The one aspect of HDDs that is of interest to digital forensic examiners is how data is handled. The data is written to the disk and stays within the sectors that have been assigned to the data. When a user deletes a file, it is not removed. The data may be complete or partially overwritten, and with proper imaging tools, this data can be located and reconstructed for analysis.
Because of how HDDs work and the potential for reconstruction of data, it is a good practice to create a physical disk image. This involves powering down the system by removing the source of power, not through the operating system shutdown. This preserves the state of the drive now the analyst has accessed it. In those circumstances where this is not possible, a logical image can be taken from a live and powered-up system.
SSDs, on the other hand, hold information based on the state of electrons in cells in the SSD. This type of data storage uses instructions found on the printed circuit board (PCB) that controls how data is handled on the SSD. The first set of instructions is garbage collection. When a user deletes a file, the operating system sends instructions to the chipset indicating that the file is marked for deletion, and the PCB can reset the electrons in that space to neutral, thereby removing the data. This operating system instruction is often referred to as TRIM. For example, entering the fsutil behavior query disabledeletenotify
command into Windows’ Command Prompt will produce the following output if the OS is using an SSD:
Figure 8.3 – TRIM operations enabled
Another feature of SSD chipsets that is of concern to digital forensic and incident response analysts is wear leveling. The electrons in an SSD have a finite lifespan and cannot be continually turned on and off. If the operating system only uses the first 100 GB of the drive, it may wear that section out, making the drive useless. To prevent this, SSDs make use of wear leveling, where data is continually moved to different locations on the drive, thereby reducing the potential of making the drive unusable.

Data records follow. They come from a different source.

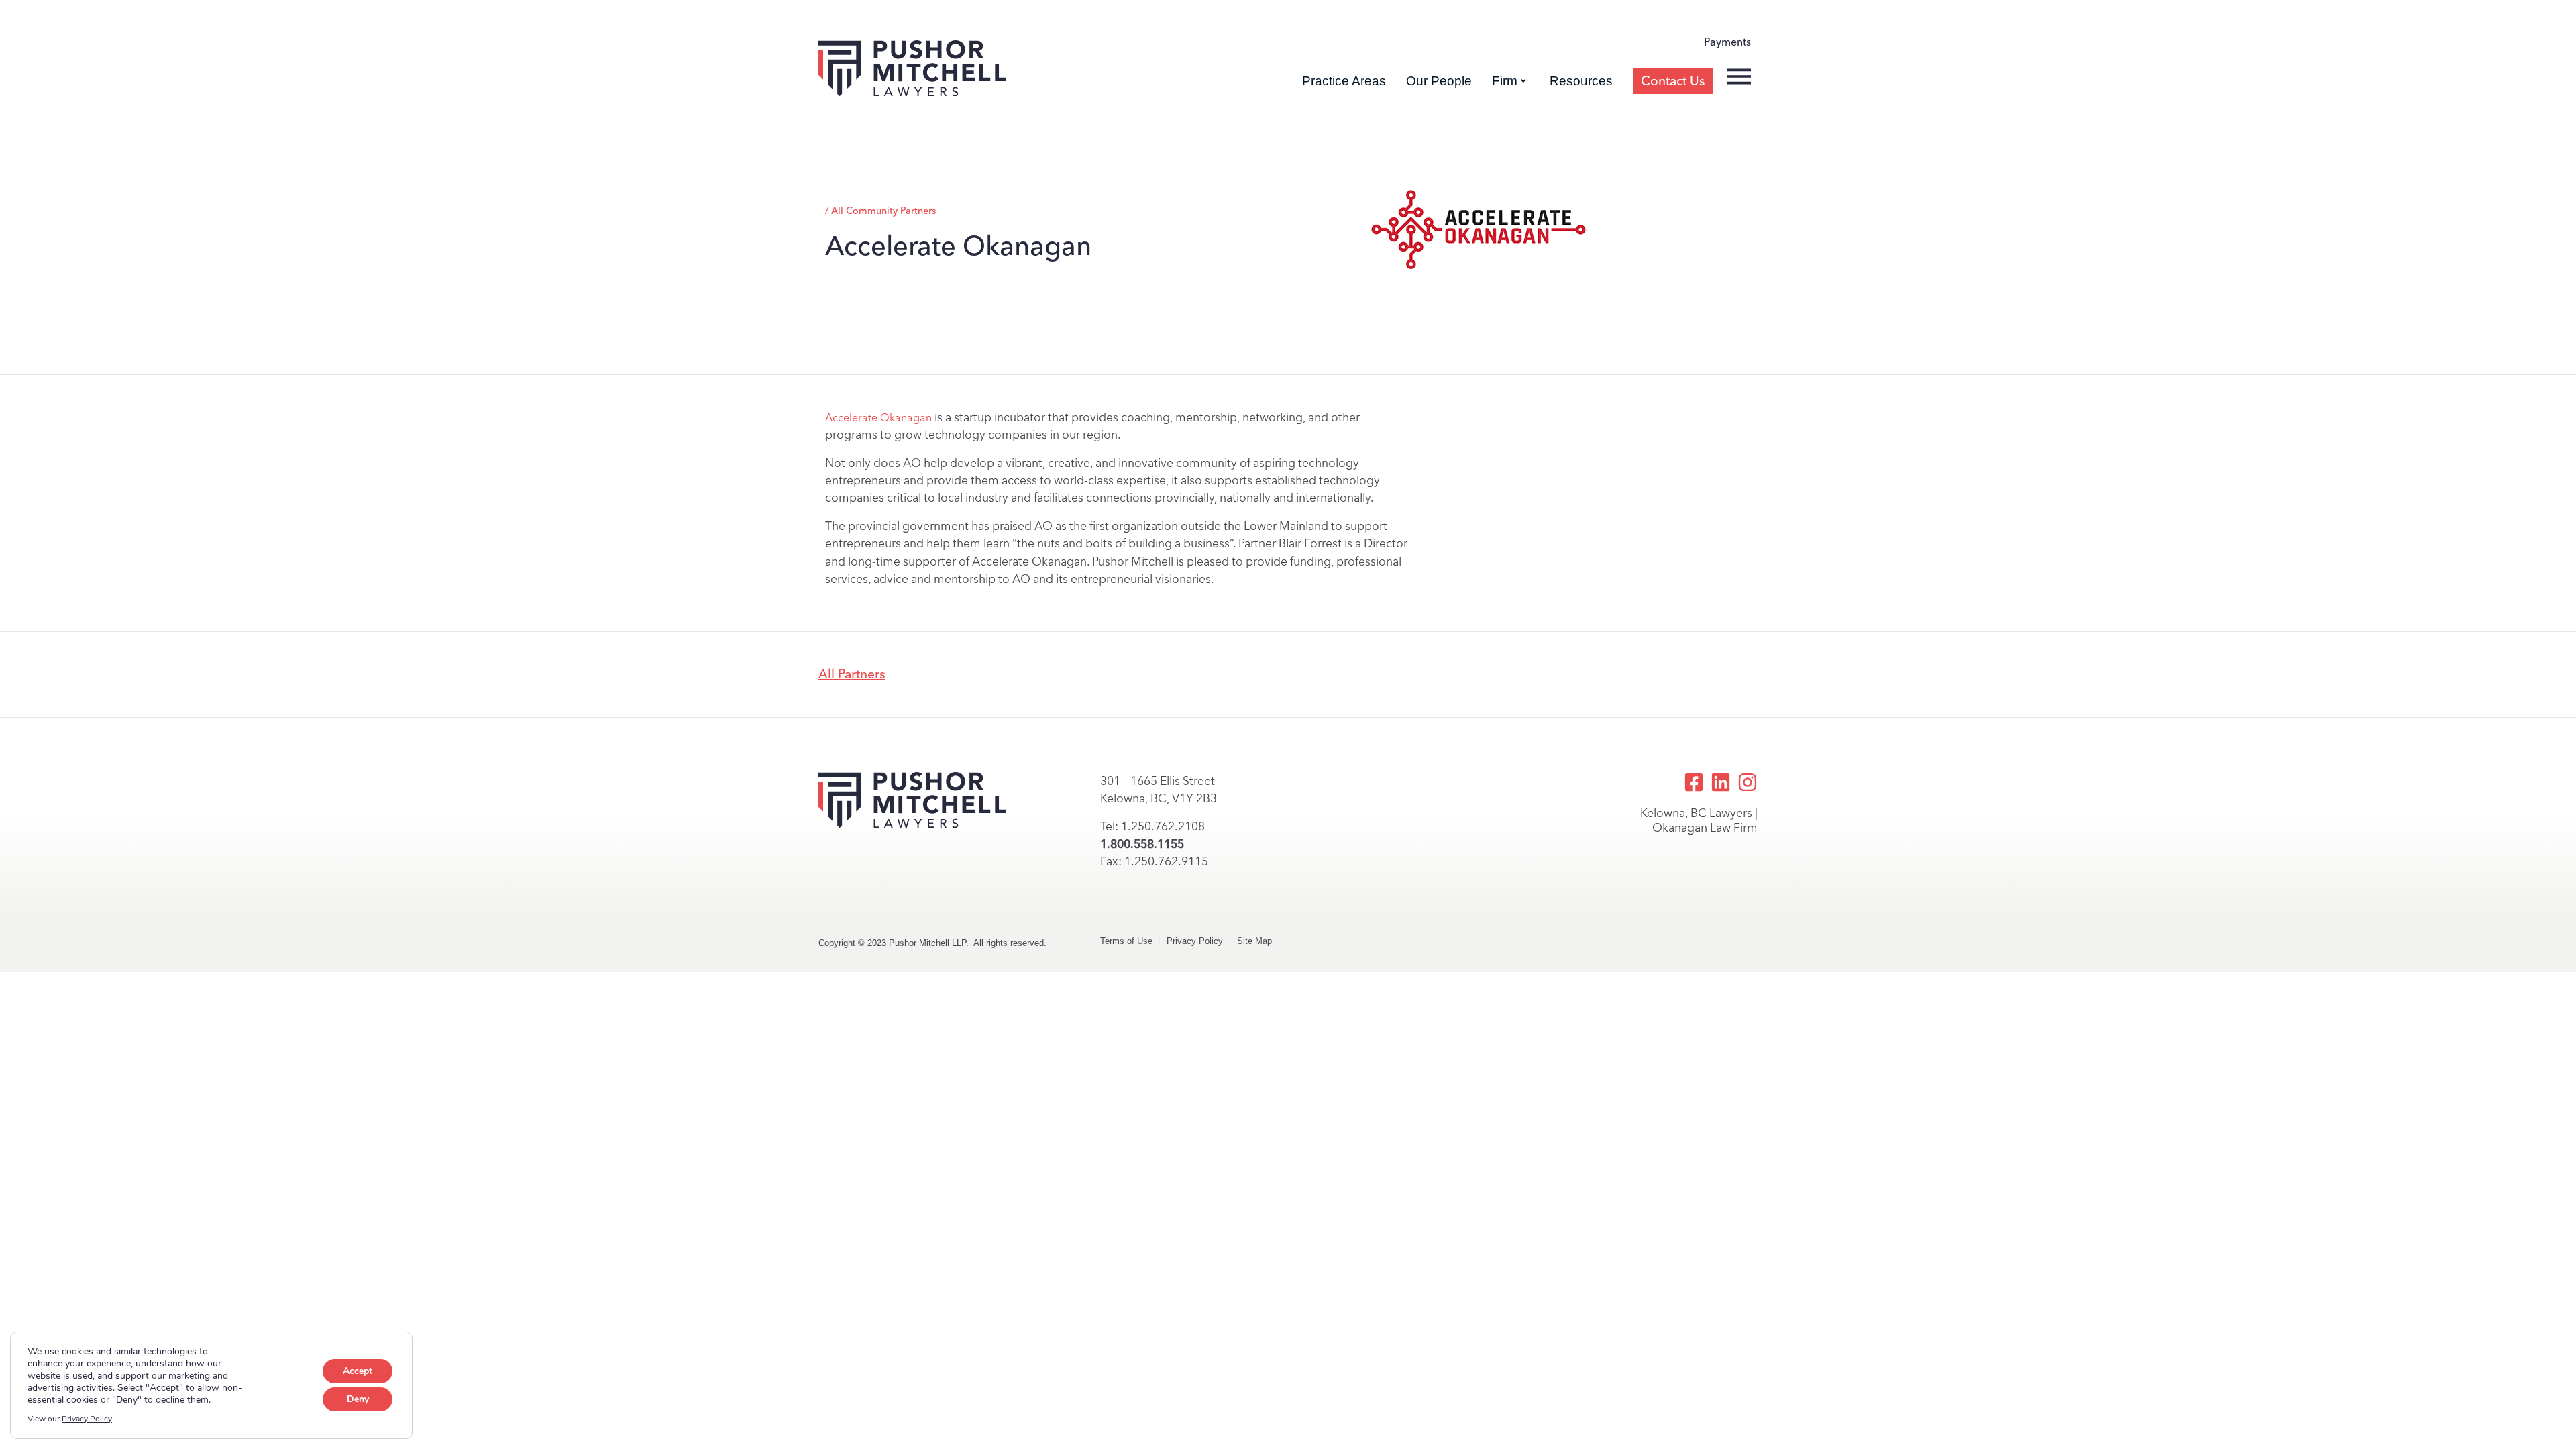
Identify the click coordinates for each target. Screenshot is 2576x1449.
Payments (1727, 42)
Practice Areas (1344, 81)
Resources (1581, 81)
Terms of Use (1126, 941)
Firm (1504, 81)
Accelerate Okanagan (878, 417)
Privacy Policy (1195, 941)
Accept (357, 1370)
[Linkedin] (1721, 782)
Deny (358, 1399)
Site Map (1254, 941)
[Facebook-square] (1694, 782)
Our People (1439, 81)
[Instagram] (1747, 782)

These two features mean that traditional write blockers that are used to ensure that no changes are made to the disk during imaging do not work, as the PCB manages how data is written and leveled on the SSD. While imaging is possible, the analysts cannot ensure that no changes were made to the disk during the process. To limit these changes, analysts should image an SSD in the condition that they found it. If the system is powered off, remove the drive from the system and image. If the system is on, it has to be imaged live.